# Good New Bible - vocabulary limitations



## Eoghan (Jul 13, 2021)

I came across a website which gave the vocabulary of the GNB as limited to some 12,000 words. In my mind it is a paraphrase rather than a translation. 

1. Can anyone tell me where I saw the reference to the twelve thousand ?

2. I think of a "literal translation" as enriching my vocabulary and educating me but paraphrases or dynamic equivalents as a dumbing down. Is this a clear distinction or is there a "spectrum"?


----------



## Stephen L Smith (Jul 13, 2021)

Eoghan said:


> I think of a "literal translation" as enriching my vocabulary and educating me but paraphrases or dynamic equivalents as a dumbing down. Is this a clear distinction or is there a "spectrum"?


There is some debate over this in the Reformed community but I would say in general a 'literal translation' will be more reliable. Bible teachers generally use 'literal' translations when preaching, as a literal translations are foundational for a sermon based on precise exegesis. In this regard I think the new Legacy Standard Bible will be a valuable tool for careful Biblical exegesis.

Reactions: Like 1


----------



## Edward (Jul 14, 2021)

The "Good News" Bible is a paraphrase. It can be beneficial for folks for whom English is a second language and who are not fluent. It can also be helpful for folks with learning disabilities.

I had remembered it had another name, but I had to look that up. TEV - Today's English Version.

Reactions: Like 1


----------



## Pilgrim (Jul 15, 2021)

The biggest problem with the TEV/GNB (now called the GNT) is that it was translated by a liberal who denied the inerrancy of Scripture. 

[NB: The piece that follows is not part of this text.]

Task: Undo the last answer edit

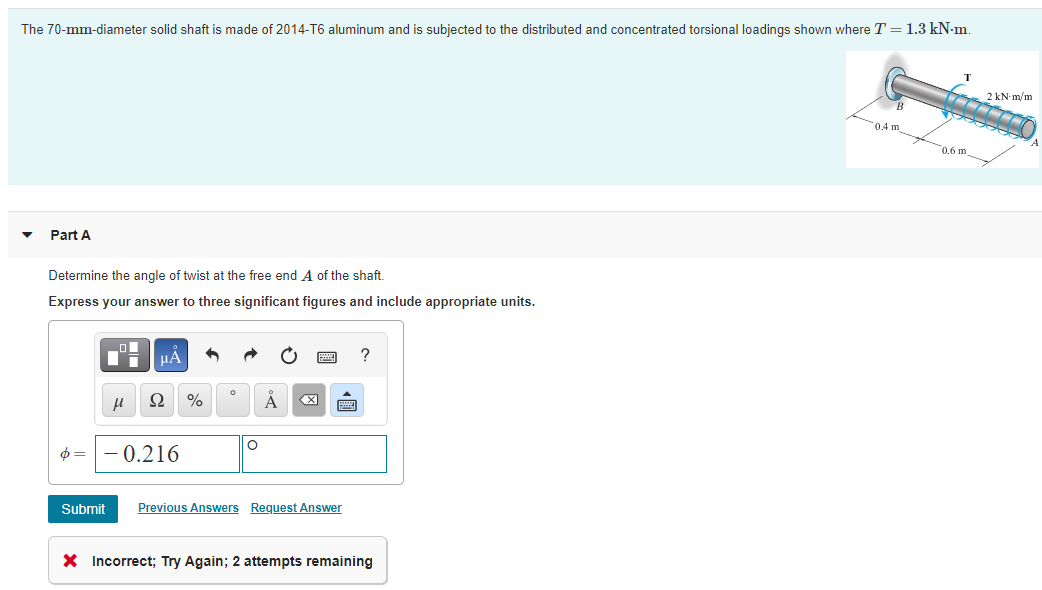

Sent from my iPhone using Tapatalk


----------



## Pilgrim (Jul 15, 2021)

Good News Bible




Sent from my iPhone using Tapatalk


----------



## genevabound (Jul 16, 2021)

Inserting my own biases, I actually find it difficult to read. The language and vocabulary used is too limiting, so much so it compromises both the theology and readability. For paraphrases, I think The Message is a better rendering for people with a more limited reading ability.


----------



## hLuke (Jul 17, 2021)

genevabound said:


> For paraphrases, I think The Message is a better rendering for people with a more limited reading ability.


The Message is not a better paraphrase in my opinion.

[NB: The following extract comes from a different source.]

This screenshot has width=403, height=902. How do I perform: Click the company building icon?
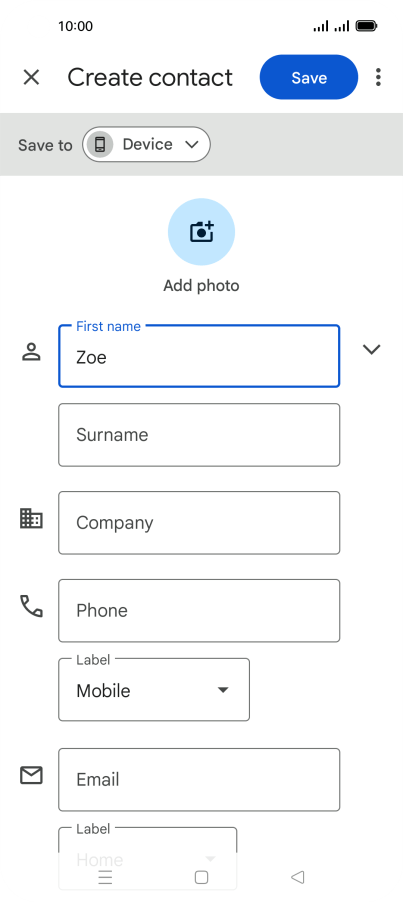(31, 518)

See for start this comparison of Ephesians 2.2

Literal
_in which you once walked, according to the way of this world, according to the ruler of the power of the air, the spirit who is now at work in the children of disobedience._

The Message
_It wasn’t so long ago that you were mired in that old stagnant life of sin. You let the world, which doesn’t know the first thing about living, tell you how to live. You filled your lungs with polluted unbelief, and then exhaled disobedience._

Reactions: Like 1


----------



## hLuke (Jul 17, 2021)

Source: https://www.biola.edu/blogs/good-book-blog/2016/problem-passages-in-the-message


----------



## hLuke (Jul 17, 2021)

Whereas the Good News translation maintains some meaning in Eph 2.2.

_At that time you followed the world's evil way; you obeyed the ruler of the spiritual powers in space, the spirit who now controls the people who disobey God. _


----------



## genevabound (Jul 17, 2021)

Fair enough, I suppose that both are really just not great. Compromises are being made for the desired results in regards to vocabulary and readability, and both seem to miss the mark.

Reactions: Like 1


----------



## Pilgrim (Jul 19, 2021)

If someone can't read something like the NLT, (or maybe even the NIV or CSB) then they need to work on their reading ability and comprehension. Other alternatives aren't going to be a whole lot easier than that, and as noted, they usually have significant problems.

The Message wasn't designed to be "easy" necessarily. My understanding is that Eugene Peterson was looking to do something fresh that was a pretty dramatic departure from more traditional translations like the RSV, which is what his congregation was probably using when he first started. I think the idea is to grab the attention of readers who had read passages in more familiar translations without them sinking in. But "easy" wasn't necessarily the goal, as can be seen in the quote above.


----------